A card belongs to an account which belongs to a customer

An ATM card is a dedicated payment card issued by a financial institution (i.e. a bank) which enables a customer to access their financial accounts via its and others' automated teller machines (ATMs) and, in some countries, to make approved point of purchase retail transactions. Many ATM cards also doubled as cheque guarantee cards. ATM cards are not credit or debit cards, however most credit and debit cards can also act as ATM cards and that is the most common way that banks issue cards since the 2010s.

ATM cards are payment card size and style plastic cards with a magnetic stripe and/or a plastic smart card with a chip that contains a unique card number and some security information such as an expiration date or CVVC (CVV). ATM cards are known by a variety of names such as bank card, MAC (money access card), client card, key card or cash card, among others. Other payment cards, such as debit cards and credit cards can also function as ATM cards. Charge and proprietary cards cannot be used as ATM cards. The use of a credit card to withdraw cash at an ATM is treated differently from a point of sale transaction, usually attracting interest charges from the date of the cash withdrawal.

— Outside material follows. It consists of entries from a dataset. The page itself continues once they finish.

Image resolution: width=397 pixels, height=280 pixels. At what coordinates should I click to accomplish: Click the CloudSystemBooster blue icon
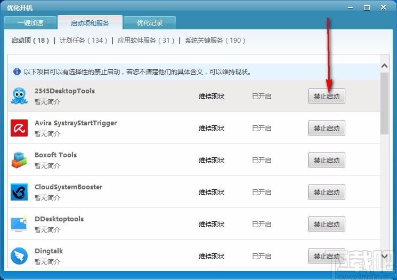click(x=19, y=192)
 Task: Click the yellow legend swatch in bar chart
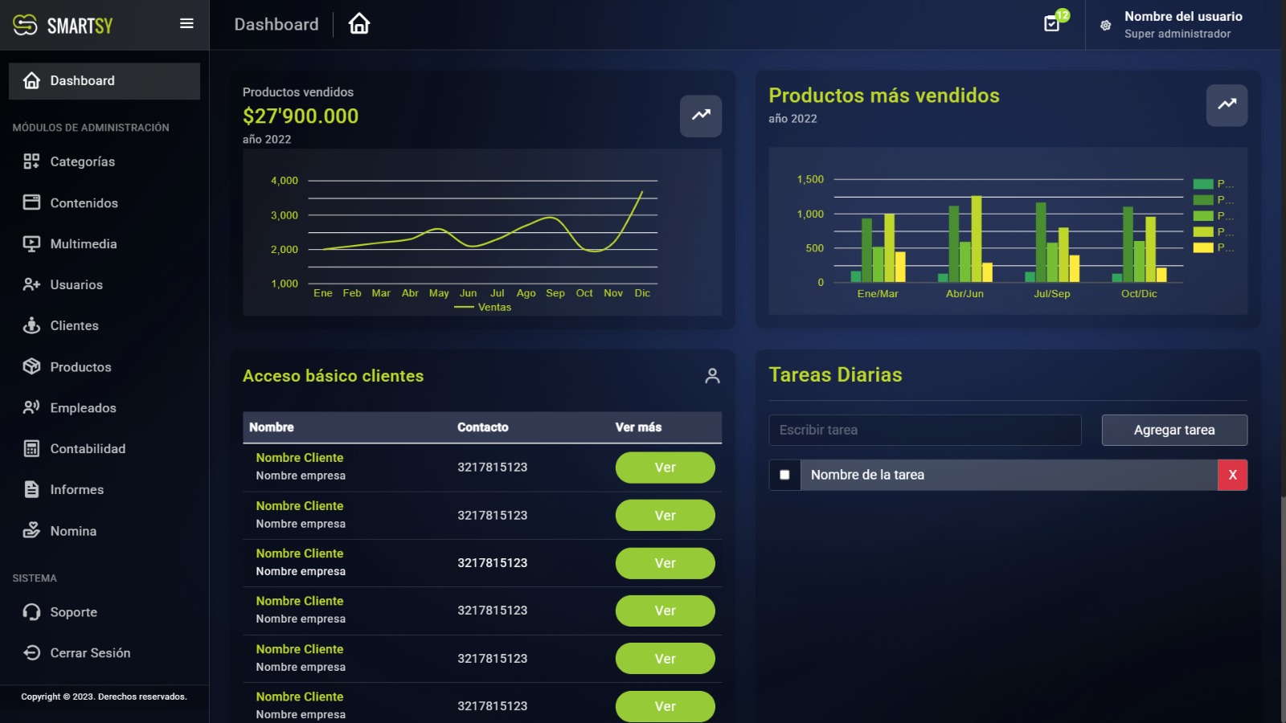(1203, 247)

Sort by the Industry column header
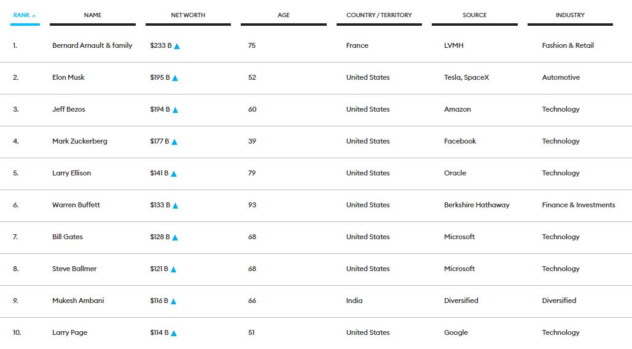click(570, 15)
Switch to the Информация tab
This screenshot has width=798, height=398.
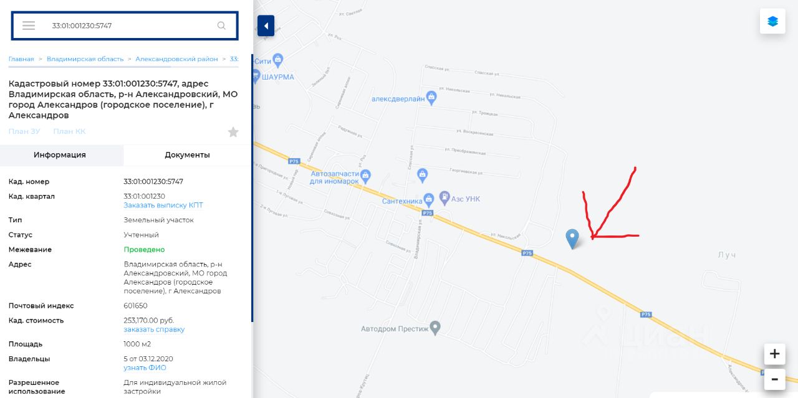[60, 155]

Interbank networks allow the use of ATM cards at ATMs of private operators and financial institutions other than those of the institution that issued the cards. The difference between an ATM card and a debit card is the underlying network used to process the transaction. Some debit card networks started their lives as ATM card networks before evolving into full-fledged debit card networks that include eftpos facilities.

==History==

The first ATM cards were issued in 1967 by Barclays in London.

==Dimensions==
The size of ATM cards is 85.60 × 53.98 mm and rounded corners with a radius of 2.88–3.48 mm, in accordance with ISO/IEC 7810#ID-1, the same size as other payment cards, such as credit, debit and other cards. They also have a printed or embossed bank card number conforming with the ISO/IEC 7812 numbering standard.

==ATM uses==
All ATMs, at a minimum, will permit cash withdrawals of customers of the machine's owner (if a bank-operated machine) and for cards that are affiliated with any ATM network the machine is also affiliated. They will report the amount of the withdrawal and any fees charged by the machine on the receipt. Most banks and credit unions will permit routine account-related banking transactions at the bank's own ATM, including deposits, checking the balance of an account, and transferring money between accounts.

Some ATM cards can also be used at a branch, as identification for in-person transactions.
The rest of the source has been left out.